Beneath this line are the data; copy exactly the part of them that opens with the line containing "UT System (47, 2418)" and closes with the line containing "Jane Anderson (29, 469)", and only that part.

■ Stored data entries
* * * *

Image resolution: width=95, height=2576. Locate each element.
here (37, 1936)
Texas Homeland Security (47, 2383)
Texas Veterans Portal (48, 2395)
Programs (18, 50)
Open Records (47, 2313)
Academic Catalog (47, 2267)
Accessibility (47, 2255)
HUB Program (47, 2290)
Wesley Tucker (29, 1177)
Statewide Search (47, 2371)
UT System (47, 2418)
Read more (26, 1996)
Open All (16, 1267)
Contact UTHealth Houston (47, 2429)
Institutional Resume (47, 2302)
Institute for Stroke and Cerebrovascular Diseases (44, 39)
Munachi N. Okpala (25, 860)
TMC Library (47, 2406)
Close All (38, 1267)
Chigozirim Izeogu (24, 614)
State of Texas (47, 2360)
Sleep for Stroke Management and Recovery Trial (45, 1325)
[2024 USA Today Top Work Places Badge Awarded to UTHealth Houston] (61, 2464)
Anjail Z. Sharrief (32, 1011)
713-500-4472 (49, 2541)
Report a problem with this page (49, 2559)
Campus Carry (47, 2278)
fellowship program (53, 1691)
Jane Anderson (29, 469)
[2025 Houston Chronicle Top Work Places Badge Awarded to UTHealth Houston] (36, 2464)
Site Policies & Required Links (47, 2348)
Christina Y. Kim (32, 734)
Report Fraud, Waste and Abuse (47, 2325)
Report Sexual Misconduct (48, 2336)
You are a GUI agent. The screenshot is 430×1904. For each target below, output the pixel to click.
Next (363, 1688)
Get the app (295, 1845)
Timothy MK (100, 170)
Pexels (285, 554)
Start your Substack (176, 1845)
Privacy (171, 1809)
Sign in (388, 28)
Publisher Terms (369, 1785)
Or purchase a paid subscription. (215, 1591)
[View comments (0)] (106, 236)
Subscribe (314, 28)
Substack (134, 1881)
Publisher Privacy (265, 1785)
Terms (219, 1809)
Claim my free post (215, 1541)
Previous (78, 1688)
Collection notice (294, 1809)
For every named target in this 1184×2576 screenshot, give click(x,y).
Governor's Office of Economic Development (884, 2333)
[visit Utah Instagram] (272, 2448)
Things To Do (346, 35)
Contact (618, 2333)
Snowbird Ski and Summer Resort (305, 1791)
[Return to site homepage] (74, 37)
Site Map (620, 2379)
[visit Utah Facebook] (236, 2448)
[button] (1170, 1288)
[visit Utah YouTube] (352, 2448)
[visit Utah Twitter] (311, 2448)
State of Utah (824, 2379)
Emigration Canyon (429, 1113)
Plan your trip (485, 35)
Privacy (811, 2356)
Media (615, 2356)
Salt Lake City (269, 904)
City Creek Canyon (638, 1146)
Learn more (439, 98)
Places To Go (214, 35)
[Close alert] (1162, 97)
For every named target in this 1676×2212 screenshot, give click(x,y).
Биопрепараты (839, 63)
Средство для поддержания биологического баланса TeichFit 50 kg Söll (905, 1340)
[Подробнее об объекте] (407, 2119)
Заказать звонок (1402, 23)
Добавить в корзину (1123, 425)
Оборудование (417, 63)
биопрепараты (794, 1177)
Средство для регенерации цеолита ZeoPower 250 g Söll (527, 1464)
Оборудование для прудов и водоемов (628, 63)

* * * *

■ OUTPUT
UT System (47, 2418)
Read more (26, 1996)
Open All (16, 1267)
Contact UTHealth Houston (47, 2429)
Institutional Resume (47, 2302)
Institute for Stroke and Cerebrovascular Diseases (44, 39)
Munachi N. Okpala (25, 860)
TMC Library (47, 2406)
Close All (38, 1267)
Chigozirim Izeogu (24, 614)
State of Texas (47, 2360)
Sleep for Stroke Management and Recovery Trial (45, 1325)
[2024 USA Today Top Work Places Badge Awarded to UTHealth Houston] (61, 2464)
Anjail Z. Sharrief (32, 1011)
713-500-4472 (49, 2541)
Report a problem with this page (49, 2559)
Campus Carry (47, 2278)
fellowship program (53, 1691)
Jane Anderson (29, 469)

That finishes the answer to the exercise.